NAD determined that Royal Oak’s testing in support of its “50% bigger” claim did not provide representative, statistically significant, and reliable support and recommended that the claim be discontinued.
NAD noted that Royal Oak is free to promote the size of its Super Size briquets or that its Super Size briquets are larger than competitive brands such as Kingsford, but any comparative size claims must not overstate the relevance of the size difference.
“Best Grilling Experience”
NAD found that in the challenged advertising the “best grilling experience” is linked to measurable product attributes; namely, the ability of the Super Size briquets to light fast and provide high heat and a long burn time. As the claim is linked to measurable performance within a comparative context, NAD concluded that it is not puffery and Royal Oak must have support for the claim.
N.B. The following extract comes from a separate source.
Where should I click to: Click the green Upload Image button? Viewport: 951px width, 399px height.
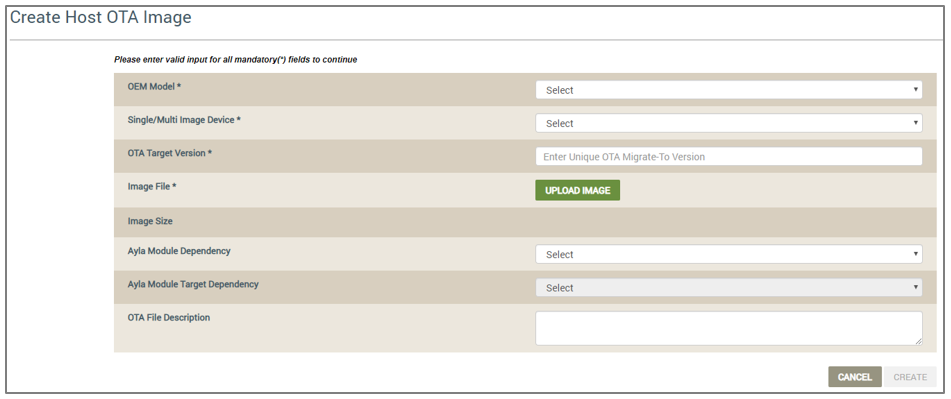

Given that variables other than size may affect the performance of each briquet, NAD determined that Royal Oak’s comparative performance claim cannot be supported by reference to the products’ differences in size alone. Rather, the claim should be supported by properly conducted testing demonstrating that the briquets burn hotter and longer than competing briquets.
As Royal Oak did not provide such support, NAD recommended they modify advertising to avoid conveying a message that Royal Oak Super Size briquets provide the “best grilling experience” because they burn hotter and longer than competing briquets due to their larger size.
“A Bigger Briquet is a Better Briquet”
NAD determined that consumers may reasonably understand a “bigger is better” claim to mean more than just that a bigger briquet size is valuable but that a bigger briquet size is comparatively better in some recognizable or measurable way with respect to overall grilling performance. In some advertising, Royal Oak specifically ties the “bigger is better” claim to burn time and speed of combustion and thus reasonably conveys the message that a bigger briquet size corresponds to superior performance with respect to longer burn time and faster lighting.
Royal Oak did not present sufficient evidence to show that a bigger briquet size provides an overall performance advantage over smaller briquets or superior burning or combustion. Therefore, NAD recommended that Royal Oak either discontinue the claim that a bigger briquet is a better briquet or modify its advertising to limit the claim to consumer meaningful benefits for which Royal Oak has substantiation.
During the proceeding Royal Oak permanently discontinued several other challenged claims. Therefore, NAD did not review these claims on the merits.
In its advertiser statement, Royal Oak stated that it “will comply with the NAD’s recommendations for the claims addressed in this Final Decision.”